In cooperation with the African School of Economics (ASE), Evidence in Governance and Politics (EGAP) is organizing a Learning Days workshop in Benin, Abomey Calavi and Cotonou from June 10 to 14, 2019.
The event will take place on the campus of ASE in Abomey Calavi and will be conducted in English. French-speaking instructors will be in attendance as well. The objective of this international activity is to train Principal Investigators (PIs) in developing countries on the experimental research methods in the social sciences during five days.
The workshop is intended for Africa-based researchers and evaluation professionals working in academic, non-governmental, and governmental organizations who carry out analyses related to governance and development. It will gather scholars with prior training in social sciences and statistics, econometrics, or policy evaluation.
The workshop will instruct on concepts and tools for experimental impact evaluations, and will include presentations of experimental research, statistical exercises (with and without statistical software), and individual advisory sessions for participants to work on developing research designs related to their organizations’ missions. Key topics include causal inference, hypothesis testing, randomization, power, and more.
As part of the workshop, EGAP will also host a half-day evidence seminar on June 13 at the Golden Tulip le Diplomate Cotonou. This event will bring together Learning Days participants (with a focus towards those who are representatives of government and civil society organizations) with EGAP researchers who have a focus on experimental methods and policy-relevant research and evaluation.

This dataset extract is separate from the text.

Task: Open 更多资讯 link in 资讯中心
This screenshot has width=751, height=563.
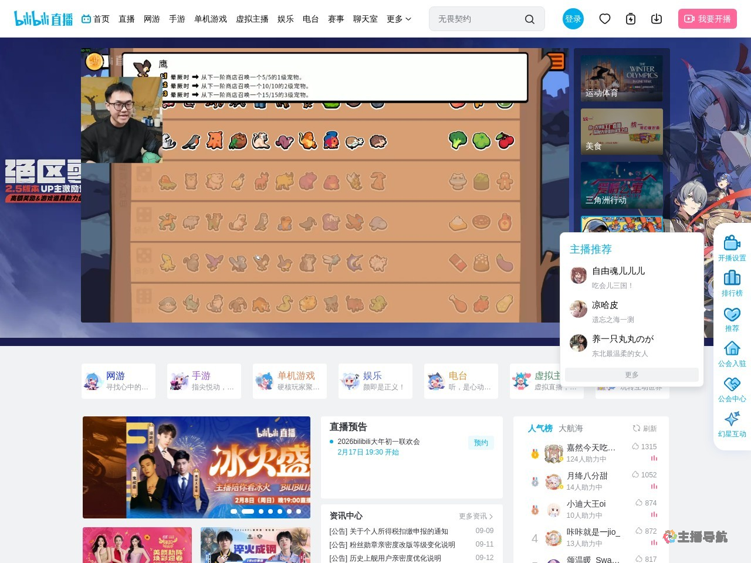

EGAP is a cross-disciplinary network of researchers and practitioners that is united by a focus on experimental research and dedicated to generating and disseminating rigorous evidence on topics of governance, politics, and institutions. They seek to forge partnerships between researchers and practitioners committed to understanding the politics of global development, advance evidence-based policy making, and improve the quality of empirical research in the social sciences.